We came to the hackathon with two ideas - carrier drones and optical fiber networks. As we thought about and developed both, we came up with the solution of fiber optic drone connection ports, allowing drones to be chained together.
The problem
On the frontline in Ukraine, there is an abyss - an eye of terror - for radio signals. Any radio controlled drone which would try to cross the front line would inevitably be faced with signal interference and most likely lost to the drone operator. While optical drones exist, and do not have such signal interference problems, they are limited by the length of their cable. Our idea tries to solve both issues.
The idea
A fiber optic drone flies across the frontline, where most of the radio jamming occurs (electronic warfare eye of terror). It lands and acts as a relay and charging station. Another optic fiber drone is launched and flies blind (dead reckoning) across the front line (without deploying its optical fiber) to the relay station (the landed drone) and emits a radio frequency with a password when nearby. The relay station accepts the password and takes radio command of the drone. The drone attaches its fiber optic cable to the relay stations connection port, charges its battery by connecting to the relay stations generator and then flies further - either to whack a target or to be set up as another relay station. A daisy chain of optical fiber drones. By having just 2 relay stations and a spool of 30km on each drone, the effective range of optical fiber drones would be increased to 90km. The last drone in the line would be connected by optical fiber, giving the pilots excellent vision and control to whack any target. Also, the relay drones can also act as monitoring stations, gathering information on nearby enemy movements, while deployed.
Further application
The relay stations could be used for controlling radio controlled drones (which make around 90% of Ukraine's drone supply compared to only 10% using optical fiber). The drones can be flown blind across the front line to the relay stations and to a point where the jamming is not significant enough, can be controlled again through radio communications behind the front line.

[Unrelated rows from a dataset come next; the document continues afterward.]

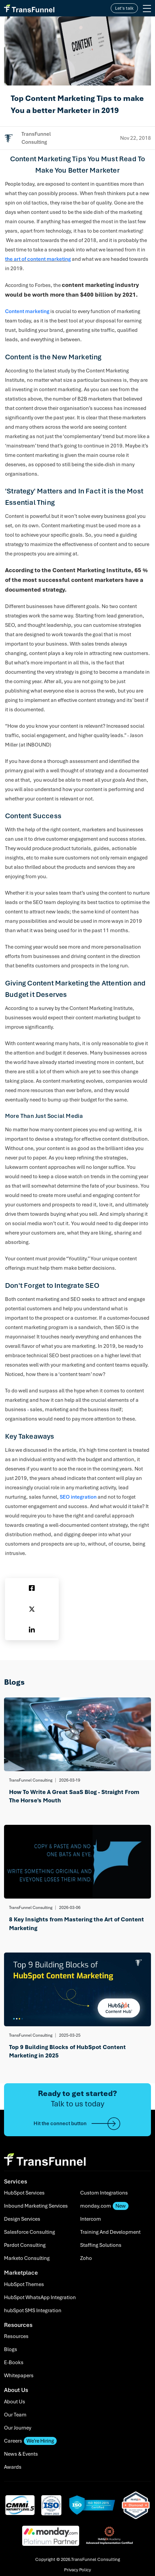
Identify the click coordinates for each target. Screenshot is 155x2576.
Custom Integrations (104, 2193)
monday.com (104, 2206)
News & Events (21, 2454)
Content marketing (27, 311)
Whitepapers (19, 2375)
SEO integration (78, 1497)
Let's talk (124, 8)
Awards (12, 2467)
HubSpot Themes (24, 2284)
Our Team (15, 2414)
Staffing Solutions (100, 2245)
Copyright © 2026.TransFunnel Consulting (77, 2559)
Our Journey (17, 2427)
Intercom (90, 2219)
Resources (16, 2336)
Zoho (86, 2258)
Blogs (10, 2349)
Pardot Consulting (25, 2245)
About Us (14, 2401)
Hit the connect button (77, 2123)
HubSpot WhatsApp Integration (40, 2297)
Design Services (22, 2219)
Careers (30, 2441)
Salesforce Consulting (29, 2232)
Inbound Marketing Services (36, 2206)
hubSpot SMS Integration (32, 2310)
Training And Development (110, 2232)
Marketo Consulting (27, 2258)
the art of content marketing (38, 259)
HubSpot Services (24, 2193)
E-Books (13, 2362)
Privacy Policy (77, 2570)
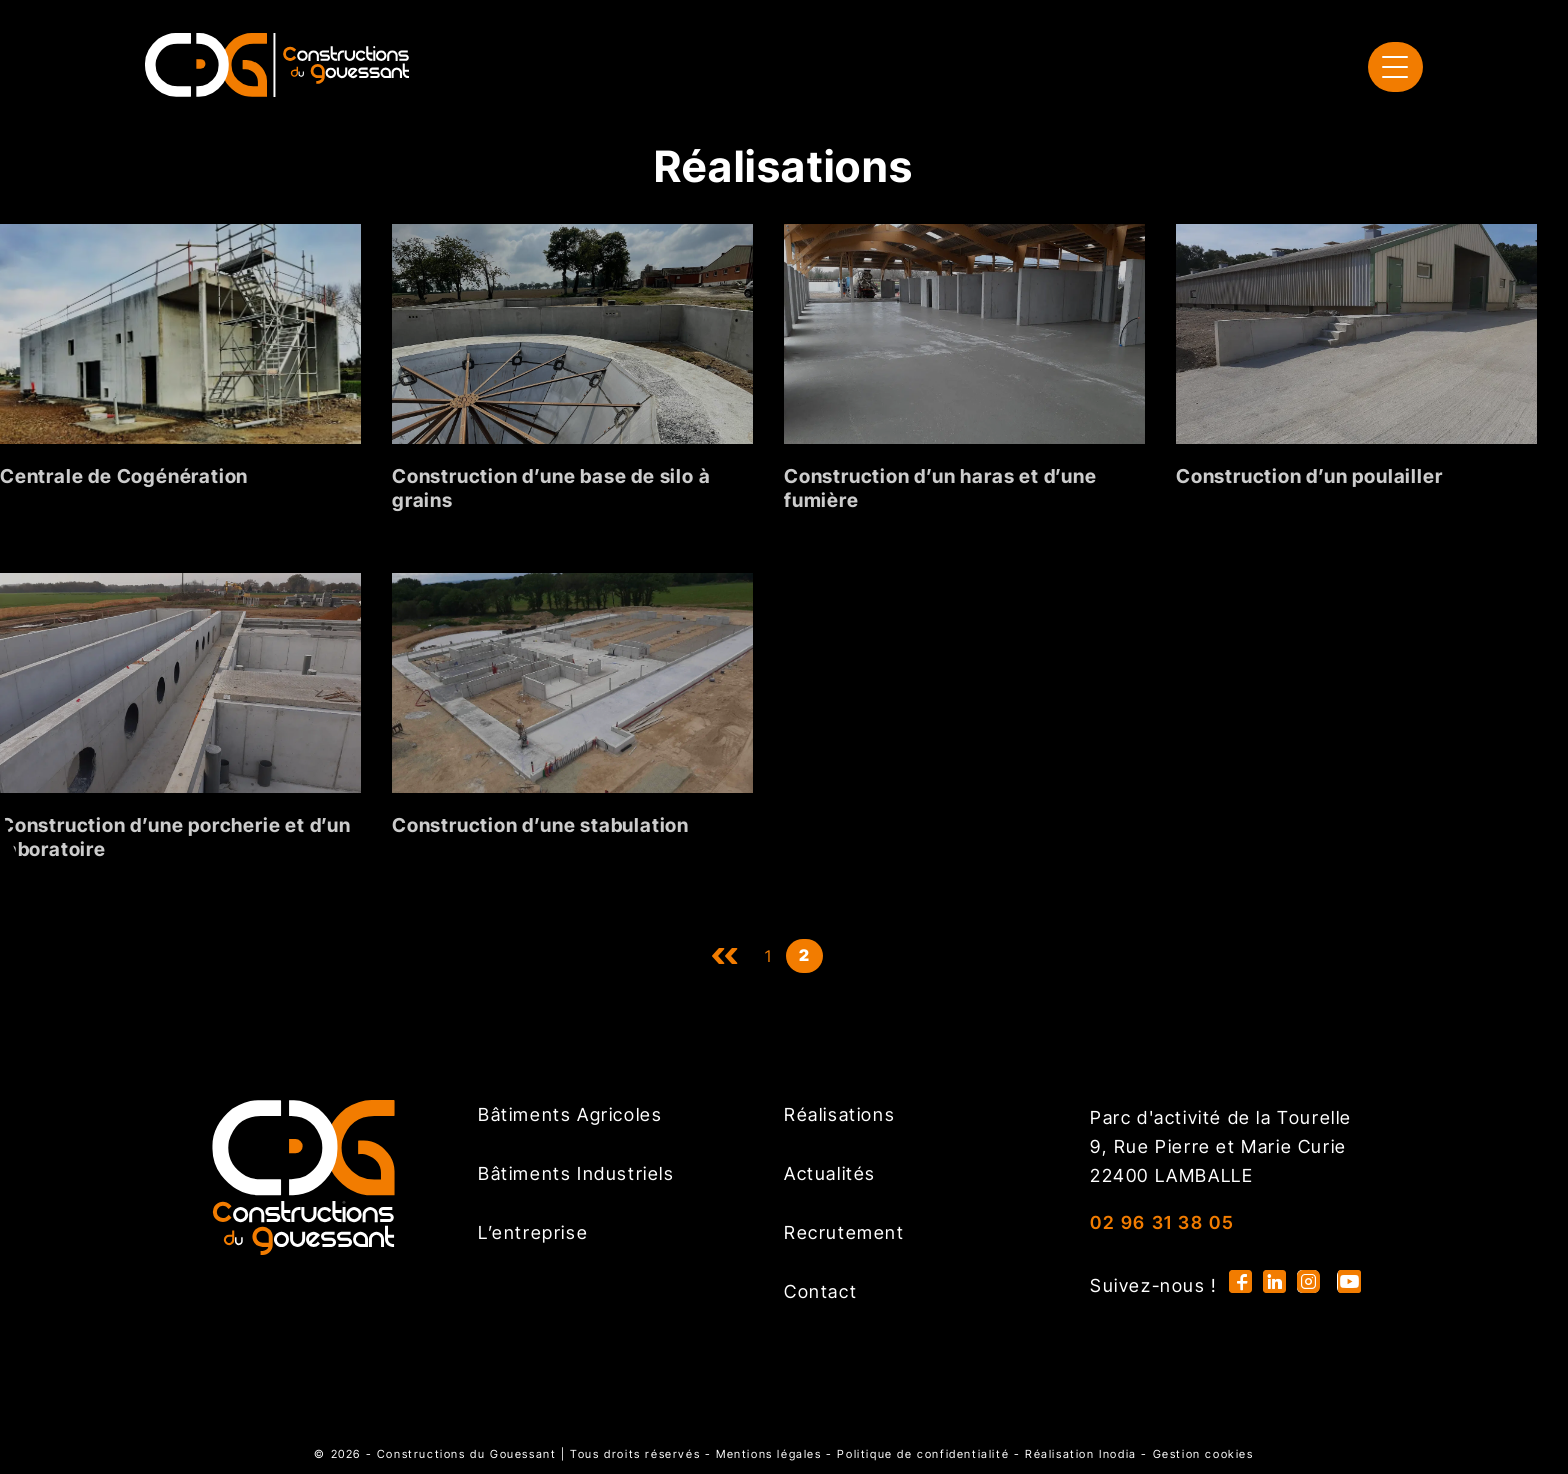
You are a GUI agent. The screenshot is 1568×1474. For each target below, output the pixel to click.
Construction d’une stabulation (540, 825)
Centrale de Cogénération (124, 476)
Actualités (830, 1173)
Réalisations (839, 1114)
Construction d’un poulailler (1309, 476)
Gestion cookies (1203, 1454)
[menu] (1395, 67)
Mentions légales (769, 1454)
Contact (820, 1291)
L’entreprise (533, 1232)
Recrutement (844, 1232)
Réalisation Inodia (1081, 1454)
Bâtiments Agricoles (570, 1114)
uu (725, 956)
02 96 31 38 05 (1162, 1222)
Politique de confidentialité (923, 1454)
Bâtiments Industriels (576, 1173)
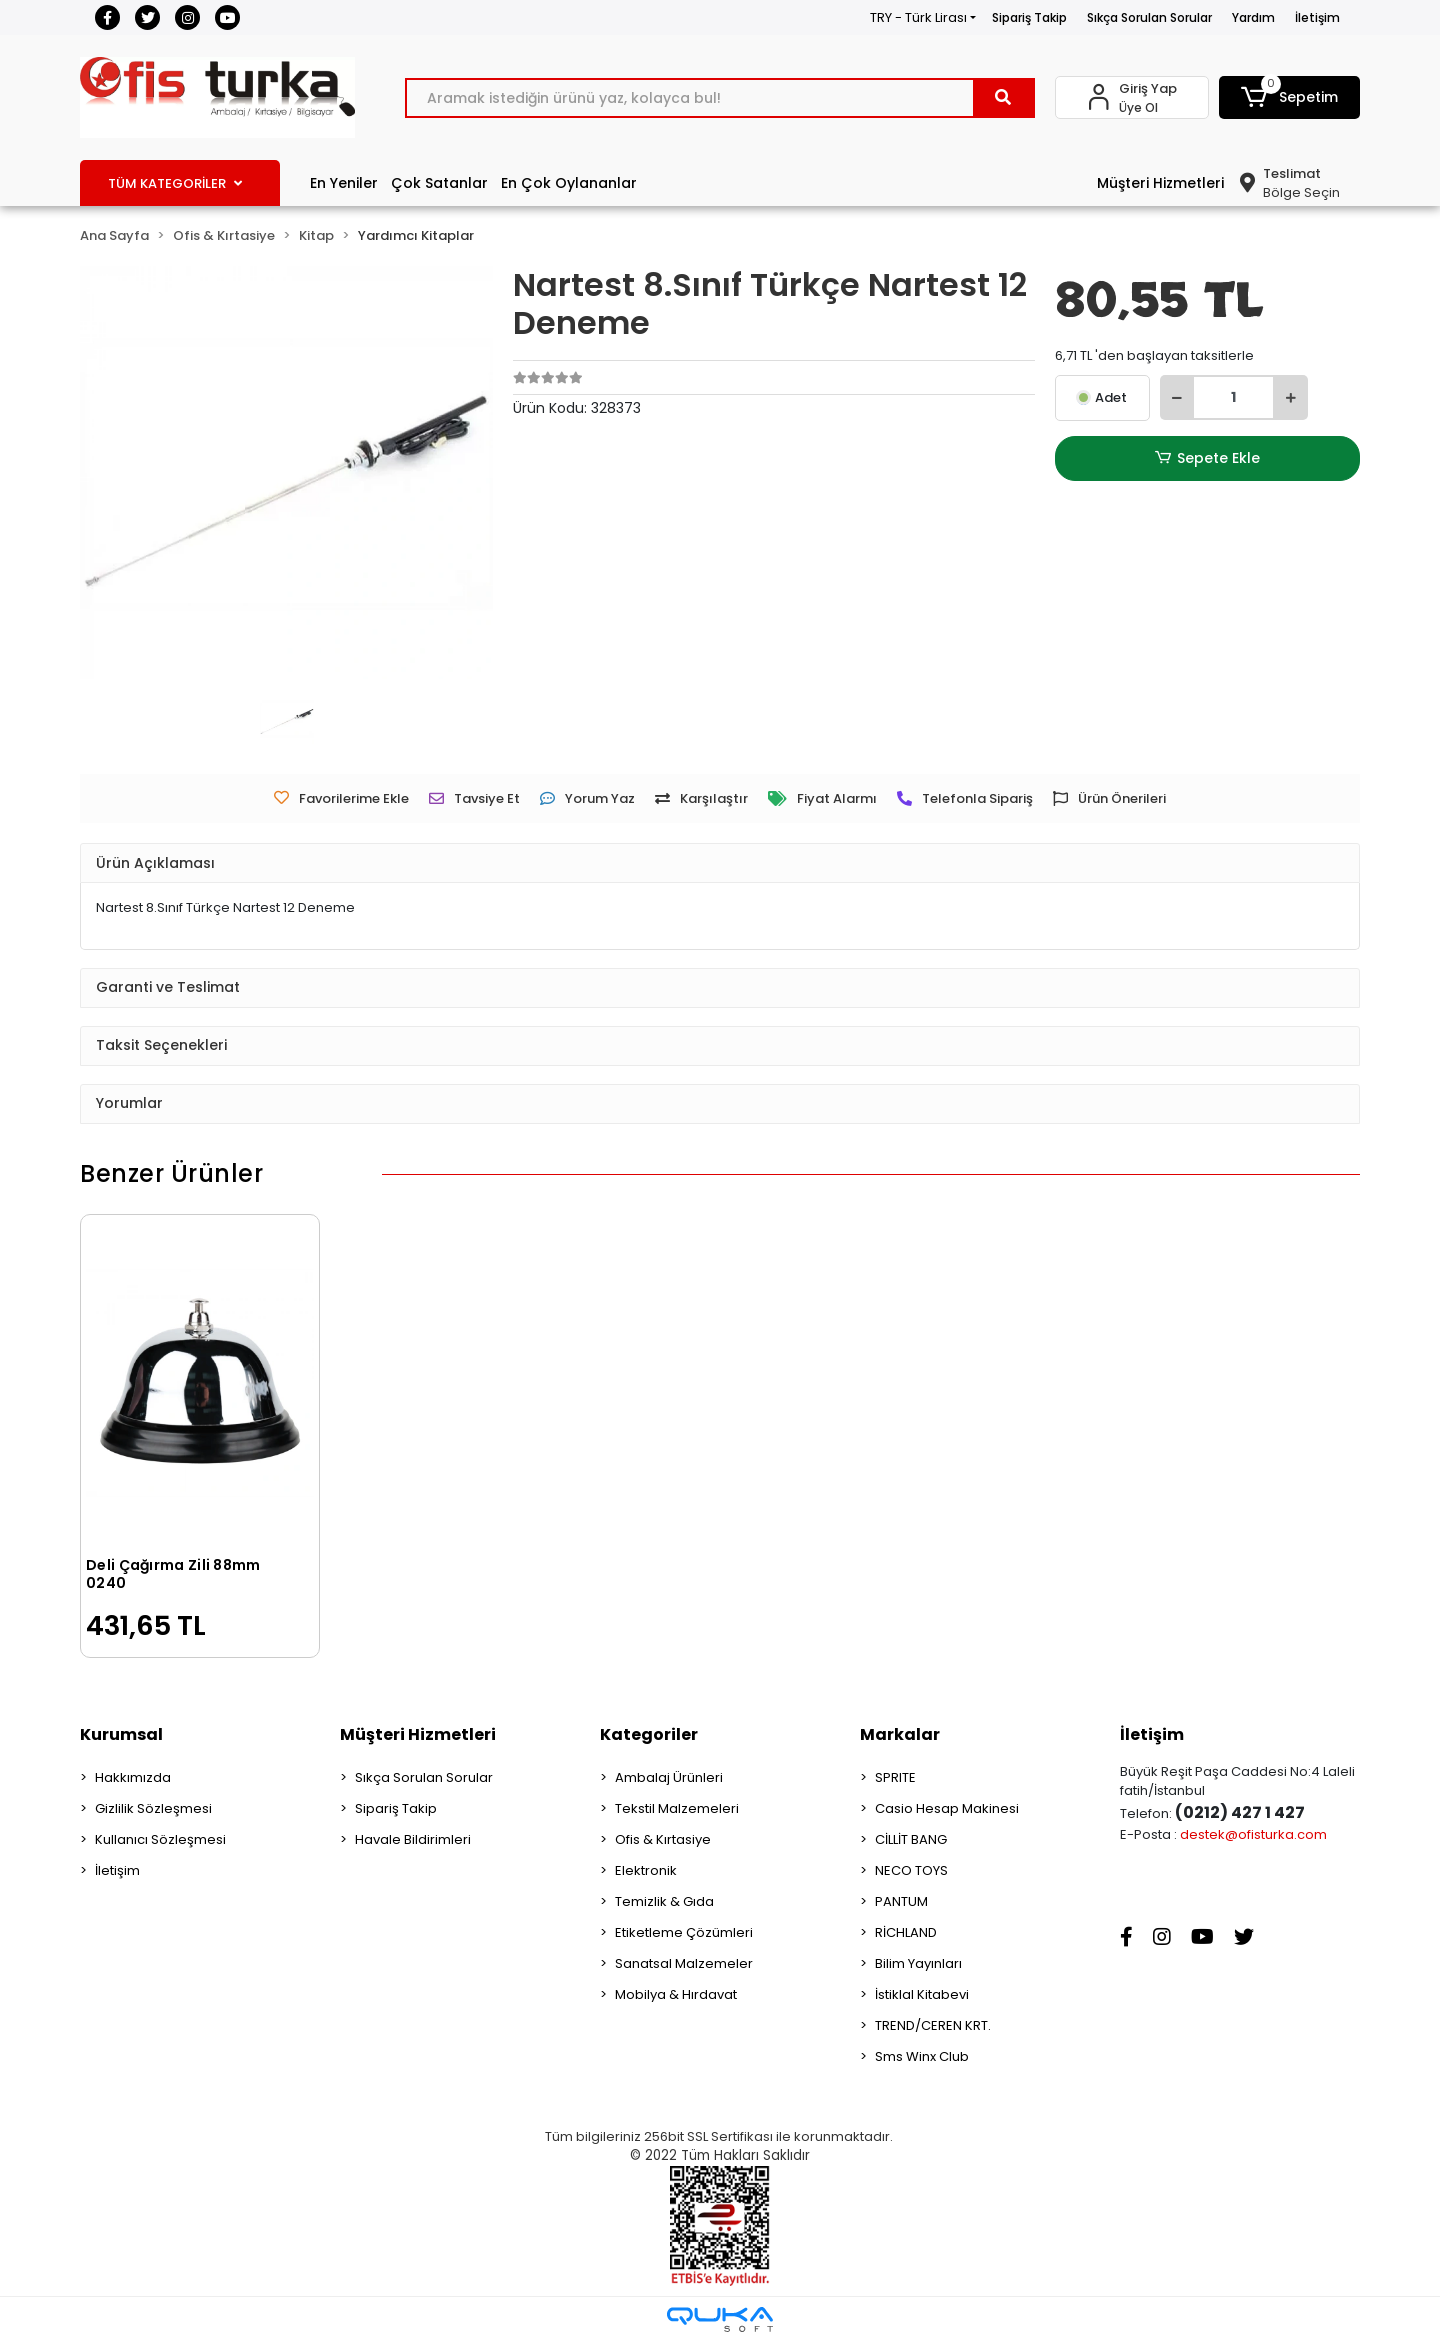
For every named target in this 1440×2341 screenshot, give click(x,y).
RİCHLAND (906, 1932)
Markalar (900, 1734)
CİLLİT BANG (911, 1839)
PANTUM (901, 1901)
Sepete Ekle (1207, 458)
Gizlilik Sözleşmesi (153, 1808)
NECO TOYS (911, 1870)
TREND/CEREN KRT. (933, 2025)
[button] (1290, 97)
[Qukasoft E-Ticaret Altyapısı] (720, 2319)
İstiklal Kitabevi (922, 1994)
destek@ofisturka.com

While the whole system would have a lot of possible points of failure, drones are cheap, so the successful cases would more than make up for failures.
A civilian application for the chaining of fiber optic drones is in the case of disaster relief (f.e. after a hurricane or tsunami), where, for example, almost all telecommunications have been severed, communication links could be set up in hours.
The product
Having listened to the mentor presentations, we decided that most value in this idea would be focusing on the connection ports. It's a subsystem of the drone, dual-use, thus allowing us to have a clear business case (not just "we are building super duper cool drones which can bomb people far away").
The prototype
Prototype is a connection port with a wire spool, iteratively designing a reliable remote mating solution from an unstable to a stable platform. Follow up is a custom lightweight design for the SFP support PCB. Initial testing done by hand, later the fiber side is moved to a drone, while the receptacle is still on a stable platform (also a potential use case), following is integration with the drone controls and relay network, dual mode RF/OF controls. With time, it is possible to move away from SFP plugs and towards a custom lighter solution, since it’s a one time use device, not a rugged, long term solution.
3D vizualizācija? Odolink mock up has been created using FreeCAD, the drone model from internet resources, mashed together in Blender.
Weight: Target weight is 250g for the receptacle system, 50g for the plug, at least initially. Range: Range - limited by battery capacity Ports: Using server standard SFP-LC bidirectional connections, at least for initial testing
Repeaters: Built into the SFP-LC plugs Optical fibre: Standard 0.23mm strand, commonly used in optic-fiber controlled drones
What is next?
We think this idea is very cool. If the jury and mentors agree, it would be be very interesting for us to try to develop it further or at least spread the idea to someone who would act on it.